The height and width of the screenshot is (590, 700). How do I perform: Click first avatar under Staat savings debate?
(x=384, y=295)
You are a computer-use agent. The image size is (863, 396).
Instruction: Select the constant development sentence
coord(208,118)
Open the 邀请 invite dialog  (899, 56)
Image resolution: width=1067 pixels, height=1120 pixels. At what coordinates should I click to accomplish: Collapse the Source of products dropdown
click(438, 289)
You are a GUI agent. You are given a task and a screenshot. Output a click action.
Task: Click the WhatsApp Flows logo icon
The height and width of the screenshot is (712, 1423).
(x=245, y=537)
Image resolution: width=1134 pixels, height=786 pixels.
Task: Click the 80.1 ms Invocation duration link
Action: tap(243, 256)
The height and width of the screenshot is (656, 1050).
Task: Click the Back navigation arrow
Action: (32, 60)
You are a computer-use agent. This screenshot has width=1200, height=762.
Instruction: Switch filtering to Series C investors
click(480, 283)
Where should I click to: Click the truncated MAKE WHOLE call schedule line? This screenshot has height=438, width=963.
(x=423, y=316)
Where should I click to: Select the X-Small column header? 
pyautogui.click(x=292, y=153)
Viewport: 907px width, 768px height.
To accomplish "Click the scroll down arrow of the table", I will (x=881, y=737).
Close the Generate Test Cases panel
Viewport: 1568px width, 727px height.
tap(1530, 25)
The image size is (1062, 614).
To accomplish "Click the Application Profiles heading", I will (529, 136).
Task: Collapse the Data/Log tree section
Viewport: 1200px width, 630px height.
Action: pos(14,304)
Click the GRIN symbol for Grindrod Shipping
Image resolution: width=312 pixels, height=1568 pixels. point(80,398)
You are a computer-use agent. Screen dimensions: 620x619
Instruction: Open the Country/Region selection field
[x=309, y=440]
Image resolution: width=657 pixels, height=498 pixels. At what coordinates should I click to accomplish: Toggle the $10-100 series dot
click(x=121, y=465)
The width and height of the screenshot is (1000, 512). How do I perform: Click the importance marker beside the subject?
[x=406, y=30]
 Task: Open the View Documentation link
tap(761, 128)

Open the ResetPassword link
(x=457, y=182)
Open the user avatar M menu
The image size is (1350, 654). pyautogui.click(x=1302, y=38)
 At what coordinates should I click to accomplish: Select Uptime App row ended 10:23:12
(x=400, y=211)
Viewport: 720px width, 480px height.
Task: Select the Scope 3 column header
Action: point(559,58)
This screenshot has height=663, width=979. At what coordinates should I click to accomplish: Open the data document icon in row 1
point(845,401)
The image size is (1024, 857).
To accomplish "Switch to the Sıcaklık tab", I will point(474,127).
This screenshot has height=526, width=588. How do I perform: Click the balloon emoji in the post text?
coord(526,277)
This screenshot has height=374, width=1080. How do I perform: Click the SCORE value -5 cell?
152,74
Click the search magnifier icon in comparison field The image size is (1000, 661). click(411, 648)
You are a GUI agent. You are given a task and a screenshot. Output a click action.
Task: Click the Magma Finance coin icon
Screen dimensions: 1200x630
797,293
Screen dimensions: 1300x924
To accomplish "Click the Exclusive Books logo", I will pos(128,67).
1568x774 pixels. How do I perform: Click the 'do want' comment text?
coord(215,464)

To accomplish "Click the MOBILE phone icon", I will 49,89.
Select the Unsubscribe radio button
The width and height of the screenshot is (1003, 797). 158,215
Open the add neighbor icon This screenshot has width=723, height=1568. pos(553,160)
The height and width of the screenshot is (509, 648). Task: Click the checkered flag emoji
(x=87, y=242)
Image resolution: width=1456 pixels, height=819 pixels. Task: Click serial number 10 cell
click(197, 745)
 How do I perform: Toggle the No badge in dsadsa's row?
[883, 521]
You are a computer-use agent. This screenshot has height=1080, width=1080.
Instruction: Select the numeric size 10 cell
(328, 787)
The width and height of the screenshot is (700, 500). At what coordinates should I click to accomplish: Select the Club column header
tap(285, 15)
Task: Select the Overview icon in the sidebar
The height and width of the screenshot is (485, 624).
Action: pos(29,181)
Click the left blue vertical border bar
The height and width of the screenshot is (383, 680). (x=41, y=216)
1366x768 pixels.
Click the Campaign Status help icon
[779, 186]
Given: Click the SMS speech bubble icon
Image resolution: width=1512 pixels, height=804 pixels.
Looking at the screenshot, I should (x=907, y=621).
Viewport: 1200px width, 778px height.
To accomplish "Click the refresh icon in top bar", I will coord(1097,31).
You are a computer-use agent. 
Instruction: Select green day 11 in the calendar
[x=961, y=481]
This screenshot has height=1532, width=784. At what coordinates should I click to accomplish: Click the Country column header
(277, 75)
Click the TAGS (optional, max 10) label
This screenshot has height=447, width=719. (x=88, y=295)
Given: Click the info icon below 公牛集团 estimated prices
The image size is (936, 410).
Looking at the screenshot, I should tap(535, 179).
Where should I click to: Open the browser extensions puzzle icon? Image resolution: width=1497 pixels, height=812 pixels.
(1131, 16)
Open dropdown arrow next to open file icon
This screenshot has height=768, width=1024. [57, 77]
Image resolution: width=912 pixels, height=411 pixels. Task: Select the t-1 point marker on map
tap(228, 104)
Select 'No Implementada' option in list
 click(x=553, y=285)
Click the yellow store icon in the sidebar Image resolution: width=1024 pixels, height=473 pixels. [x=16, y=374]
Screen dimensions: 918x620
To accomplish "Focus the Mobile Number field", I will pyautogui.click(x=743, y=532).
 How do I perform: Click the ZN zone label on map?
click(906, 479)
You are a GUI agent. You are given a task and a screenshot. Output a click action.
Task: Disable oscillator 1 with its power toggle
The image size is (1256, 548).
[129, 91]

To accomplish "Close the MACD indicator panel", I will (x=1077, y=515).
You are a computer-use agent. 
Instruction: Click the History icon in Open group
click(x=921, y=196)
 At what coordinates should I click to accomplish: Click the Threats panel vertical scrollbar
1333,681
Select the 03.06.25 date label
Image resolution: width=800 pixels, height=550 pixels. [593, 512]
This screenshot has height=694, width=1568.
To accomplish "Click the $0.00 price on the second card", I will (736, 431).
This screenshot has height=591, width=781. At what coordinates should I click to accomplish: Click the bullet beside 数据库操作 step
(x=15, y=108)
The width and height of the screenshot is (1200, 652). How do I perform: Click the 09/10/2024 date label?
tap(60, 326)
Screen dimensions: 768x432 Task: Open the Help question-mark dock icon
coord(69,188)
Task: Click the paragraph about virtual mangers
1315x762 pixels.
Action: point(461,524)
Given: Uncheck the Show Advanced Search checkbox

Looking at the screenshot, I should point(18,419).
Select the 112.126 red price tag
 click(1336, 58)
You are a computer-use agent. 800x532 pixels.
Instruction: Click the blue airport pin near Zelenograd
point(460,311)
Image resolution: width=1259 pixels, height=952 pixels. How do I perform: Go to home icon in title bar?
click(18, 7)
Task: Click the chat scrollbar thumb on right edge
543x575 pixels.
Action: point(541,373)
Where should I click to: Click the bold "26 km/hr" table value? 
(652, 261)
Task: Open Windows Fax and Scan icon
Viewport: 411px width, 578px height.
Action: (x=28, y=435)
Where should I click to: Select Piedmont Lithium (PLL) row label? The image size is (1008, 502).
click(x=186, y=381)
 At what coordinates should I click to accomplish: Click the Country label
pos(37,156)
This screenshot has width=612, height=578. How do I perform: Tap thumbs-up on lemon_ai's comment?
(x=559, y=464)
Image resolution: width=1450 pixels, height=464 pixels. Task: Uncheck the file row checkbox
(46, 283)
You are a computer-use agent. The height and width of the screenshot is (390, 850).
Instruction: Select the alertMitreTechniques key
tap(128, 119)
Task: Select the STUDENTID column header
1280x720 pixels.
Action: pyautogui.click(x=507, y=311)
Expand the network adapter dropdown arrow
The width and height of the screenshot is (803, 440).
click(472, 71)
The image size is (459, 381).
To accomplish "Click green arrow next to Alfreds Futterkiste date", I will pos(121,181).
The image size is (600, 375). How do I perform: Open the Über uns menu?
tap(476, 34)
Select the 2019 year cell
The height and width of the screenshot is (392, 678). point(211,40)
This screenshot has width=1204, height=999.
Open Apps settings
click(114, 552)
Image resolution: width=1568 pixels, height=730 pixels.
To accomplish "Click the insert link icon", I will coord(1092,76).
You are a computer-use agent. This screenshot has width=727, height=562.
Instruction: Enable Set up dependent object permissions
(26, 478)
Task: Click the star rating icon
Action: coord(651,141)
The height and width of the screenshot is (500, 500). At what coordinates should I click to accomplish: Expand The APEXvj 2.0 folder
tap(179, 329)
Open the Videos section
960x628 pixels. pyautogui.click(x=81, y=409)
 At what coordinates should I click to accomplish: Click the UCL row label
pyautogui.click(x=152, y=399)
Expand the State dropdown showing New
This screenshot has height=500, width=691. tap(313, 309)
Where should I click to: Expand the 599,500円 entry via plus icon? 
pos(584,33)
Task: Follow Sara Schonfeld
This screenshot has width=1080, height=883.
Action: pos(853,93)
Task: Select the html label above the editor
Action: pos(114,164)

§ **INSTRUCTIONS FOR THE TASK**
Copy out, word for word, the part of the entries above that begins at the line with "Given: Click the info" and ends at the line with "Task: Click the paragraph", including both.

§ **REPLY**
Given: Click the info icon below 公牛集团 estimated prices
The image size is (936, 410).
Looking at the screenshot, I should tap(535, 179).
Where should I click to: Open the browser extensions puzzle icon? Image resolution: width=1497 pixels, height=812 pixels.
(1131, 16)
Open dropdown arrow next to open file icon
This screenshot has height=768, width=1024. [57, 77]
Image resolution: width=912 pixels, height=411 pixels. Task: Select the t-1 point marker on map
tap(228, 104)
Select 'No Implementada' option in list
 click(x=553, y=285)
Click the yellow store icon in the sidebar Image resolution: width=1024 pixels, height=473 pixels. [x=16, y=374]
Screen dimensions: 918x620
To accomplish "Focus the Mobile Number field", I will pyautogui.click(x=743, y=532).
 How do I perform: Click the ZN zone label on map?
click(906, 479)
You are a GUI agent. You are given a task and a screenshot. Output a click action.
Task: Disable oscillator 1 with its power toggle
The image size is (1256, 548).
[129, 91]

To accomplish "Close the MACD indicator panel", I will (x=1077, y=515).
You are a computer-use agent. 
Instruction: Click the History icon in Open group
click(x=921, y=196)
 At what coordinates should I click to accomplish: Click the Threats panel vertical scrollbar
1333,681
Select the 03.06.25 date label
Image resolution: width=800 pixels, height=550 pixels. [593, 512]
This screenshot has height=694, width=1568.
To accomplish "Click the $0.00 price on the second card", I will (736, 431).
This screenshot has height=591, width=781. At what coordinates should I click to accomplish: Click the bullet beside 数据库操作 step
(x=15, y=108)
The width and height of the screenshot is (1200, 652). How do I perform: Click the 09/10/2024 date label?
tap(60, 326)
Screen dimensions: 768x432 Task: Open the Help question-mark dock icon
coord(69,188)
Task: Click the paragraph about virtual mangers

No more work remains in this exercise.